American mechanical engineer and roboticist

Shane Farritor is an American mechanical engineer and roboticist who is the David B. and Nancy K. Lederer Professor of Engineering at the University of Nebraska–Lincoln. His research focuses on surgical robotics, railroad safety, and robotic systems, and he is a co-founder of Virtual Incision Corporation and MRail Inc.

== Early life and education ==
Farritor is from Ravenna, Nebraska, one of seven children. He earned a B.S. from the University of Nebraska–Lincoln (UNL) in 1992. Farritor attended the Massachusetts Institute of Technology (MIT), where he received a M.S. in 1994 and a Ph.D. in 1998.

== Career ==
Farritor worked at the Field and Space Robotics Laboratory at MIT and the Unmanned Vehicle Lab at Draper Laboratory. He also conducted research at the Kennedy Space Center, Goddard Space Flight Center, and Jet Propulsion Laboratory. In 1998, Farritor joined the University of Nebraska-Lincoln (UNL) faculty as a professor in the Department of Mechanical and Materials Engineering.

His research has included projects such as robotic highway safety markers, miniature surgical robots, real-time measurement of track stiffness, and planetary cliff descent using cooperative robots. In 2002, he began developing robotic traffic cones and barrels that could be controlled remotely or programmed to move autonomously. This research, funded by a National Academy of Sciences grant, was conducted in collaboration with graduate students and computer science professor Steve Goddard.

Farritor has contributed to surgical robotics research, co-founding Virtual Incision Corporation, which develops miniaturized robotic devices for general abdominal surgery.
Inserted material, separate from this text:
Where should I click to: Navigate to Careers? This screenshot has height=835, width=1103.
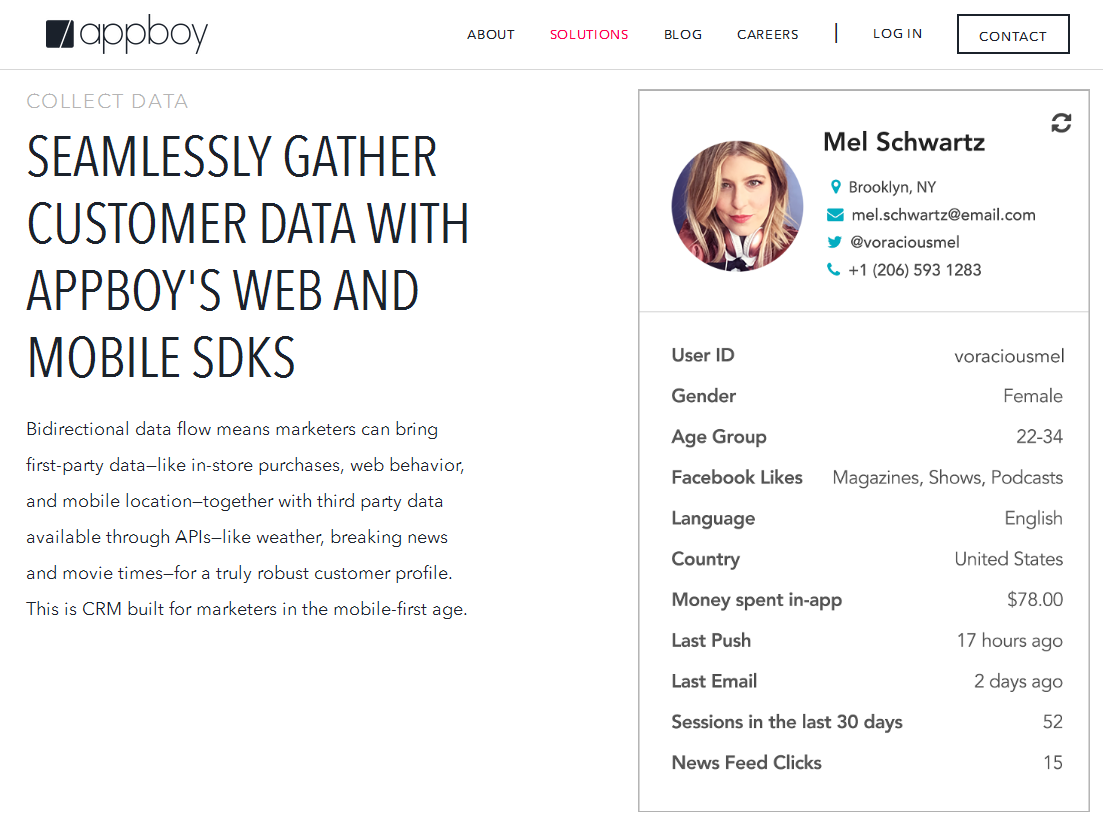pos(768,35)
In early 2016, Virtual Incision relocated to Nebraska Innovation Campus. His robotics work also extends to railroad safety, where he led a team that developed a sensor system to measure track integrity and identify potential derailment risks. This technology was commercialized through MRail Inc., which tests railroad tracks across North America.
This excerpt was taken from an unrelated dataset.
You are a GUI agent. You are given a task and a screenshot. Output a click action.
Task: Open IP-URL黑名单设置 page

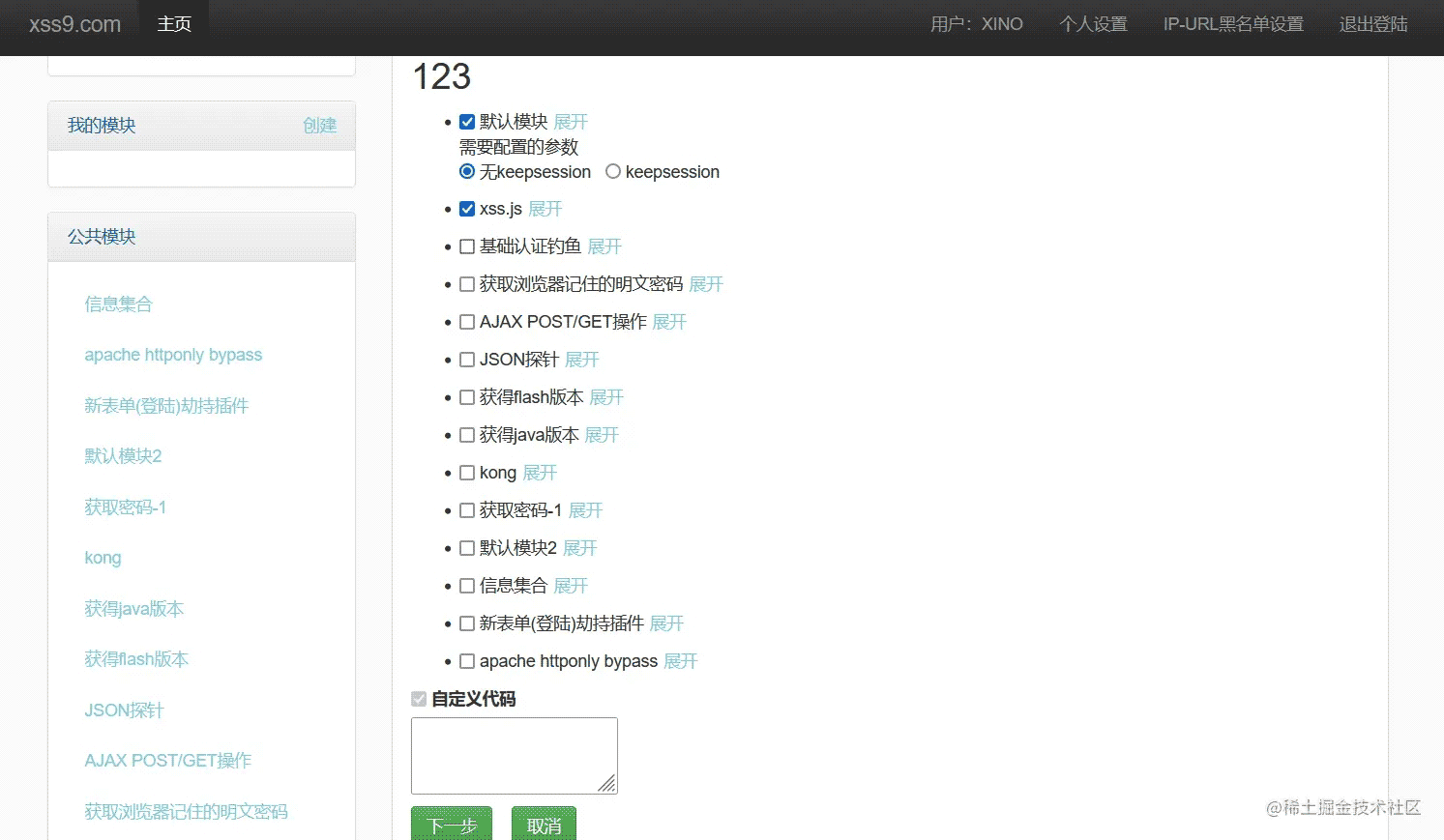[1233, 24]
In 2016, Farritor was named a Fellow of the National Academy of Inventors. This research, funded by a National Academy of Sciences grant, was conducted in collaboration with graduate students and computer science professor Steve Goddard. In 2020, he obtained a federal Paycheck Protection Program (PPP) Loan worth $31,800 to maintain his work force during the COVID-19 pandemic. As of 2024, his research on surgical robots has included tests conducted in space.

== Personal life ==
Farritor has four home-schooled children, including DOGE software engineer Luke Farritor.